People, as described by the aforementioned Rapaille, the protagonist of the whole story, said that by now they preferred other types of cars, more suited to their needs: more similar to traditional cars, more chic, closed and not convertible, without removable doors and etc. But the problem was just that: what people said shouldn't be taken at face value, or in any case not as the real reason for the disaffection with the Wrangler. When interviewed about their own interests, people tend to report what they believe the interviewer wants to hear.
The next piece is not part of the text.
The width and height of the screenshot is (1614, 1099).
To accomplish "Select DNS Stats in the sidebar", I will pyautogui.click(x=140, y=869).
This is obviously not because we tend to USA Email List lie deliberately or because we have a distorted view of things, but because the brain circuits of intelligent responses , so to speak, originate from areas of the cortex related to reasoning , not to emotions or instinct. Therefore, on the basis of this, the answers to the questionnaires are evaluated carefully, too carefully for them to be real and complete even with regard to the emotional experience. The answer therefore becomes something far from what one would really like to say, also far from one's own experiences.

So Rapaille organizes interview sessions with groups of consumers a little different from the usual : lying on the floor, relaxed, with comfortable cushions and relaxing music, he asks them to relive their dreams and associations towards products or services starting from themselves : what are you looking for in a car? What emerges originates from a sort of collective, culturally shared image of the object of investigation. But this image is not contained in collective reasoning, but by emotions, dreams, memories, shared narratives. As the sessions became deeper, other associations on the world of cars emerged , very different from the initials "safety", "reliability" and "consumption.